## [Exercise]
In the blog post below, what did the writer tell Nick was all she wanted for her birthday? Please answer in a few words.

## [Text section]
# # # # #

My brilliant friend Heather — who you know from this glorious scene two years ago and from my post about my deep love of her here — is a production goddess at Quiltfolk and she books a lot of travel for the location shoots. I answered a question for her incorrectly about dates. I gave her wildly wrong dates. She was like, “Ooookay … so … that’s … new ” and did what she was supposed to do, which was talk to the photographer and the writer going on the trip about their flights.
So I feel dumb, because wow, was I wrong. And people scrambled and freaked out like they had gotten something wrong but they hadn’t at all. It looked like I don’t have my schmoo together, even though I think I mostly do, considering just exactly what is happening in all of our lives right now. Certainly, I am getting good at surrounding myself with remarkable people who can help me manage it all.
Anyway, I had spaghetti at the airport! It was remarkably good for being airport spaghetti. And there’s still one more birthday gift to go: When I get home, Nick will be there. I told him all I wanted for my birthday was a clean kitchen.
“I think I can manage that,” he said.
A quilt-world friend with a sizable internet presence told me recently, “The project I’m working on is under wraps for now, so on social media I’m not saying where I am or what I’m doing and my mom said, ‘You’re as mysterious as Mary Fons!'”
I probably don’t need to tell you how much I relished this. I hotdog relished it. Me, mysterious? A woman with a sock monkey mascot? A woman who still doesn’t have a new dishwasher? Fabulous!
I could understand the perception, though. I blog on the ol’ PG and am not always forthcoming about where I am and what I’m doing, not because I don’t want you to know; in fact, I desperately want you to know. I want you to know where I’m going for Quiltfolk magazine; I want you to know where the next Quiltfolk pattern is coming from; I want you to know about this other quilt-world project I have going that I can’t talk about, yet, but which is major.
But I can’t tell you everything because there is an order to things. I didn’t make the order. I make the content, the world makes the order. So, I tell you things as I can and hope you’ll stay until everything becomes clear.

# # # # #

## [Pixel coordinate grounding data]
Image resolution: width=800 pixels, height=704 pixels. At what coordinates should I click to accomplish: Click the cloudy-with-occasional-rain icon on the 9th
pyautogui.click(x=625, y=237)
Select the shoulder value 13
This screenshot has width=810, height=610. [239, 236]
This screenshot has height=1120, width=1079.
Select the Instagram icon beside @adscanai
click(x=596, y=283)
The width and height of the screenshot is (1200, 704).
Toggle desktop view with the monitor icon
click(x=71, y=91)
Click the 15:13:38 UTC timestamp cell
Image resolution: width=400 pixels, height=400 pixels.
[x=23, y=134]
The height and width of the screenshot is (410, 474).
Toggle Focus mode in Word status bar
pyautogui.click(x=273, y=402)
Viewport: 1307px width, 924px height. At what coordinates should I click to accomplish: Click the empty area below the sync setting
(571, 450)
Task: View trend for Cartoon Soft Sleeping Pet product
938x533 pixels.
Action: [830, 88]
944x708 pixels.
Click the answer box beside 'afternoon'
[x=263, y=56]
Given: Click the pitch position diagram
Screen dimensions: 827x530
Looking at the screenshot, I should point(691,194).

# # # # #

## [Answer to the exercise]
A clean kitchen.